Unrelated Business Income Tax
§512 has been modified so that unrelated business income includes amounts paid for qualified fringe benefits under §132(f), a parking facility used in connection with qualified parking, or any on premise athletic facility, provides the amounts are not deductible under §274.
Denial of Deduction for Settlements Subject to Non-Disclosure Agreements
The modified §162(q) no longer permits a deduction for ordinary and necessary expenses incurred in the employee’s trade or business for settlements subject to non-disclosure agreements for sexual harassment or sexual abuse.
Deduction for Qualified Business Income
§199A is a new section and the general rule permits a deduction in an amount equal to the lesser of, combined qualified business income or, 20% of the excess of taxable income (for the year) over net capital gain (under §1(h)) plus qualified cooperative dividends, plus the lesser of 20% of qualified cooperative dividends or taxable income reduced by net capital gains. But wait, there’s more math. The overall deductible amount cannot exceed the taxable income of the taxpayer (minus net capital gain).
There are limits based upon threshold amounts of $157,500 for individuals and $315,000 for joint returns. These threshold amounts are intended to deter high income taxpayers from converting wages, personal services or other compensation to income that is qualified for the deduction. Other limitations include situations where there is a specified service business of the taxpayer. Specified service business includes any business involving performance of services such as law, health, consulting, athletics, financial services, brokerage services or any business where the principal asset of the trade or business is the reputation or skill of one of the employees or owners. However, engineering and architecture services are excluded. In the case of a specified service business, the deduction is limited to only the applicable percentage of qualified income, gain, loss, W-2 wages, and the unadjusted basis of qualified property immediately after acquisition. It is noteworthy that this deduction is against taxable income and not adjusted gross income. As a result, the deduction would reduce tax potentially due.
With respect to public finance, advance refundings are no longer permitted. Current refundings are, however. Tax exempt qualified private activity bonds have been preserved. This means that bond financing for airports, docks and wharves, sewage and solid waste facilities, multi-family housing, single family housing, small issue manufacturing bonds, student loan bonds, and qualified 501(c)(3) bonds are still permissible.

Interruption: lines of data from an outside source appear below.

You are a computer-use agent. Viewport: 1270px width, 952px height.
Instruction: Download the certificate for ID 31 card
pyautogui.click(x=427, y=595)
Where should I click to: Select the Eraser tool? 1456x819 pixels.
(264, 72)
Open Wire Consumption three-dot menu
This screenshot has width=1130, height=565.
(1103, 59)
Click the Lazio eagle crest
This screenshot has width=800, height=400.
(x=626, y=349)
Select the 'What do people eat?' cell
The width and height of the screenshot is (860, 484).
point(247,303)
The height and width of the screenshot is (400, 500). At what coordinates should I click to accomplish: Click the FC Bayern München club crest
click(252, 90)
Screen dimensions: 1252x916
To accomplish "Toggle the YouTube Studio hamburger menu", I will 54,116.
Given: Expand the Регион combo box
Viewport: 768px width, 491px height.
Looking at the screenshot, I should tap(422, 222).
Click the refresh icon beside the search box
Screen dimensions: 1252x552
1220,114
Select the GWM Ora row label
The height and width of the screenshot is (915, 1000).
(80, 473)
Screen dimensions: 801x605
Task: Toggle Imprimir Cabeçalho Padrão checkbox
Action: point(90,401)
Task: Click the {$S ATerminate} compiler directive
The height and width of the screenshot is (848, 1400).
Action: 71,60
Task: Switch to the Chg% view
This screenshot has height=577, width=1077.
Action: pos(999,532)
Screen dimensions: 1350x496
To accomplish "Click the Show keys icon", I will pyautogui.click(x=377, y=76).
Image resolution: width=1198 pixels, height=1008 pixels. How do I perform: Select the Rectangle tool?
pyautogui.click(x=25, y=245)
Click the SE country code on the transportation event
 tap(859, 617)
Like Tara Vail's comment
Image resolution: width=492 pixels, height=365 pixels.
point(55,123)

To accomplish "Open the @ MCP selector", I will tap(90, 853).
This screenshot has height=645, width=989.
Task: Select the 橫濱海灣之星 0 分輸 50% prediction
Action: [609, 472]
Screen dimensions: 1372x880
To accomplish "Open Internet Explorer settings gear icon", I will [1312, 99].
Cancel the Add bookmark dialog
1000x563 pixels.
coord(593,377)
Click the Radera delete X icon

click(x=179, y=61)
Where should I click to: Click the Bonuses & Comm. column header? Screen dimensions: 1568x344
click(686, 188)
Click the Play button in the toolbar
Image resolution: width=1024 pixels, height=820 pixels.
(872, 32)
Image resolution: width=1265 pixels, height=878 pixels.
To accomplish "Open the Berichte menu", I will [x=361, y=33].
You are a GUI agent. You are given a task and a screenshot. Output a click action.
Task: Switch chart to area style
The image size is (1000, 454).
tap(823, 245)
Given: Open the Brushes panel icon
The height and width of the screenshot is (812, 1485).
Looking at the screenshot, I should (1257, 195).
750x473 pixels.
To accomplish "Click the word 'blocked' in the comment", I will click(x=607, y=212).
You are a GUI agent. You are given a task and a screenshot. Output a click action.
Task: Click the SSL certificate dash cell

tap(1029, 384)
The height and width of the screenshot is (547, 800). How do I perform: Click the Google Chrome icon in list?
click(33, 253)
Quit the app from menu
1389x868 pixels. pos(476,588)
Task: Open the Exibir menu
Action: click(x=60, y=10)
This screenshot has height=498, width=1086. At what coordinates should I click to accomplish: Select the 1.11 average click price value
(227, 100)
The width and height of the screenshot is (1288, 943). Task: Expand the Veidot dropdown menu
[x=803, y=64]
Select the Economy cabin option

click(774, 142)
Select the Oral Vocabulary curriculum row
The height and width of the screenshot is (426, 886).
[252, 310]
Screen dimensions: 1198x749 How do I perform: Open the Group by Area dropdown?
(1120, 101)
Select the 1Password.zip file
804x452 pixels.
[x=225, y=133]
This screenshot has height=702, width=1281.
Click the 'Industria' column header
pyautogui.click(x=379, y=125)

Qualified tax credit bonds are no longer permissible and mortgage credit certificates have been retained. The 9% low income housing tax credit and 4% low income housing tax credit and new markets credit have been retained. There are no changes to volume cap limits.
With these new changes (including the tax tables), comes opportunities for planning, and an opportunity for the Internal Revenue Service to issue regulations which will aid with planning and clarification. These laws will remain in effect until December 31, 2025, other laws are enacted, or the courts find them unlawful.